To-do item
Copy out all of the records below verbatim, keeping every line unchanged.

Input
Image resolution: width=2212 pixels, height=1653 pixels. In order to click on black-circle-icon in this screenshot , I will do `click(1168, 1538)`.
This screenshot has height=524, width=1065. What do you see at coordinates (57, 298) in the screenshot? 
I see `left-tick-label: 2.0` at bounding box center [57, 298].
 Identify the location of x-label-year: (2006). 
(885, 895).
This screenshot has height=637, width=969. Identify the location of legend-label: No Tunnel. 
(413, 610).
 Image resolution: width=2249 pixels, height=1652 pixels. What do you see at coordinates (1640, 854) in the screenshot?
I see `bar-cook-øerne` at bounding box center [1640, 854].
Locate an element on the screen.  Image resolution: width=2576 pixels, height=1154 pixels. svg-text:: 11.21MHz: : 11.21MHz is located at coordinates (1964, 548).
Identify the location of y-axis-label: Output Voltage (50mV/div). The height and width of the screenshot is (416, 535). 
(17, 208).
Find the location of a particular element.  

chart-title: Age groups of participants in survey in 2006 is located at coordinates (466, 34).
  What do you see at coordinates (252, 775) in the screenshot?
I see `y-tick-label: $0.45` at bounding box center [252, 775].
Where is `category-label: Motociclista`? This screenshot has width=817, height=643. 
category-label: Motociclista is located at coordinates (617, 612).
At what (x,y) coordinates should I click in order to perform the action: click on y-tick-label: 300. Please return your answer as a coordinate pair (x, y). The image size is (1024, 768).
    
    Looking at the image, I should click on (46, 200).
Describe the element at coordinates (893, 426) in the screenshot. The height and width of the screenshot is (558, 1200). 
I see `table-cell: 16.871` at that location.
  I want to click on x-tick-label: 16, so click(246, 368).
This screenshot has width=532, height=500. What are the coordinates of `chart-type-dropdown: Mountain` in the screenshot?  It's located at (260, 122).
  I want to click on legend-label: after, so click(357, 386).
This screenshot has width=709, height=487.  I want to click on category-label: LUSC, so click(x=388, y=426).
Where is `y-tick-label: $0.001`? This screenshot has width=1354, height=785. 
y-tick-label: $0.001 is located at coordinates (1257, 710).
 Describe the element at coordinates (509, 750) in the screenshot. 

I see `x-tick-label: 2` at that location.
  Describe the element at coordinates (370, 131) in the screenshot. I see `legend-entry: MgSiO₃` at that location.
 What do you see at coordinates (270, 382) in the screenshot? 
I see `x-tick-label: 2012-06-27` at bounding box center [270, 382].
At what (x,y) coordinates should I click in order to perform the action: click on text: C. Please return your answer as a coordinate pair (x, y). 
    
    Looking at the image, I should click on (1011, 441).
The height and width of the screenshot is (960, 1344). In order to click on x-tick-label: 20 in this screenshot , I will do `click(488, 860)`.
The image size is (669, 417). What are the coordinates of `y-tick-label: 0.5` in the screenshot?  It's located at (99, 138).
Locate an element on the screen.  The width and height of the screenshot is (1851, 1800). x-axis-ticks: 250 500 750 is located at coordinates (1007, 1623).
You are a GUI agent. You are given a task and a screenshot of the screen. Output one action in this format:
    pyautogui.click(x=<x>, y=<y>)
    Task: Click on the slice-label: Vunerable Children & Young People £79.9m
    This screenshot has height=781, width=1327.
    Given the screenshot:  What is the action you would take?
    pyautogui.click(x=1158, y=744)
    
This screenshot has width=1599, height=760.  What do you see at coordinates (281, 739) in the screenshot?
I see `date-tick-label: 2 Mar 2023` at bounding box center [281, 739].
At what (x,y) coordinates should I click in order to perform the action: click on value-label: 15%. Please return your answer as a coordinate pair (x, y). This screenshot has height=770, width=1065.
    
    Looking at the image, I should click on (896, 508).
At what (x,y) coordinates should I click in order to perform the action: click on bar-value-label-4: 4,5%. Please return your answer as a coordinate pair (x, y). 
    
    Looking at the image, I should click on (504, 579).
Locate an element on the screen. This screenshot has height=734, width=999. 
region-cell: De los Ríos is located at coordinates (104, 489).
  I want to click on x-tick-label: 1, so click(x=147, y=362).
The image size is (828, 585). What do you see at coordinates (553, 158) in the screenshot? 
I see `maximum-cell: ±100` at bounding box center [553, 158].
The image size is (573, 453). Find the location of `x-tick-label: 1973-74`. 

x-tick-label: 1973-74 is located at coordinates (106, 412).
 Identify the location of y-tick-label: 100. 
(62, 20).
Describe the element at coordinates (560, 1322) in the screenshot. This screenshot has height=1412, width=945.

Answer area
Image resolution: width=2212 pixels, height=1653 pixels. In order to click on black-circle-icon in this screenshot , I will do `click(1168, 1538)`.
This screenshot has height=524, width=1065. What do you see at coordinates (57, 298) in the screenshot? 
I see `left-tick-label: 2.0` at bounding box center [57, 298].
 Identify the location of x-label-year: (2006). 
(885, 895).
This screenshot has height=637, width=969. Identify the location of legend-label: No Tunnel. 
(413, 610).
 Image resolution: width=2249 pixels, height=1652 pixels. What do you see at coordinates (1640, 854) in the screenshot?
I see `bar-cook-øerne` at bounding box center [1640, 854].
Locate an element on the screen.  Image resolution: width=2576 pixels, height=1154 pixels. svg-text:: 11.21MHz: : 11.21MHz is located at coordinates (1964, 548).
Identify the location of y-axis-label: Output Voltage (50mV/div). The height and width of the screenshot is (416, 535). 
(17, 208).
Find the location of a particular element.  

chart-title: Age groups of participants in survey in 2006 is located at coordinates (466, 34).
  What do you see at coordinates (252, 775) in the screenshot?
I see `y-tick-label: $0.45` at bounding box center [252, 775].
Where is `category-label: Motociclista`? This screenshot has width=817, height=643. 
category-label: Motociclista is located at coordinates (617, 612).
At what (x,y) coordinates should I click in order to perform the action: click on y-tick-label: 300. Please return your answer as a coordinate pair (x, y). The image size is (1024, 768).
    
    Looking at the image, I should click on (46, 200).
Describe the element at coordinates (893, 426) in the screenshot. The height and width of the screenshot is (558, 1200). 
I see `table-cell: 16.871` at that location.
  I want to click on x-tick-label: 16, so click(246, 368).
This screenshot has width=532, height=500. What are the coordinates of `chart-type-dropdown: Mountain` in the screenshot?  It's located at (260, 122).
  I want to click on legend-label: after, so click(357, 386).
This screenshot has width=709, height=487.  I want to click on category-label: LUSC, so click(x=388, y=426).
Where is `y-tick-label: $0.001`? This screenshot has width=1354, height=785. 
y-tick-label: $0.001 is located at coordinates (1257, 710).
 Describe the element at coordinates (509, 750) in the screenshot. 

I see `x-tick-label: 2` at that location.
  Describe the element at coordinates (370, 131) in the screenshot. I see `legend-entry: MgSiO₃` at that location.
 What do you see at coordinates (270, 382) in the screenshot? 
I see `x-tick-label: 2012-06-27` at bounding box center [270, 382].
At what (x,y) coordinates should I click in order to perform the action: click on text: C. Please return your answer as a coordinate pair (x, y). 
    
    Looking at the image, I should click on (1011, 441).
The height and width of the screenshot is (960, 1344). In order to click on x-tick-label: 20 in this screenshot , I will do `click(488, 860)`.
The image size is (669, 417). What are the coordinates of `y-tick-label: 0.5` in the screenshot?  It's located at (99, 138).
Locate an element on the screen.  The width and height of the screenshot is (1851, 1800). x-axis-ticks: 250 500 750 is located at coordinates (1007, 1623).
You are a GUI agent. You are given a task and a screenshot of the screen. Output one action in this format:
    pyautogui.click(x=<x>, y=<y>)
    Task: Click on the slice-label: Vunerable Children & Young People £79.9m
    This screenshot has height=781, width=1327.
    Given the screenshot:  What is the action you would take?
    pyautogui.click(x=1158, y=744)
    
This screenshot has width=1599, height=760.  What do you see at coordinates (281, 739) in the screenshot?
I see `date-tick-label: 2 Mar 2023` at bounding box center [281, 739].
At what (x,y) coordinates should I click in order to perform the action: click on value-label: 15%. Please return your answer as a coordinate pair (x, y). This screenshot has height=770, width=1065.
    
    Looking at the image, I should click on (896, 508).
At what (x,y) coordinates should I click in order to perform the action: click on bar-value-label-4: 4,5%. Please return your answer as a coordinate pair (x, y). 
    
    Looking at the image, I should click on (504, 579).
Locate an element on the screen. This screenshot has height=734, width=999. 
region-cell: De los Ríos is located at coordinates (104, 489).
  I want to click on x-tick-label: 1, so click(x=147, y=362).
The image size is (828, 585). What do you see at coordinates (553, 158) in the screenshot? 
I see `maximum-cell: ±100` at bounding box center [553, 158].
The image size is (573, 453). Find the location of `x-tick-label: 1973-74`. 

x-tick-label: 1973-74 is located at coordinates (106, 412).
 Identify the location of y-tick-label: 100. 
(62, 20).
Describe the element at coordinates (560, 1322) in the screenshot. This screenshot has height=1412, width=945.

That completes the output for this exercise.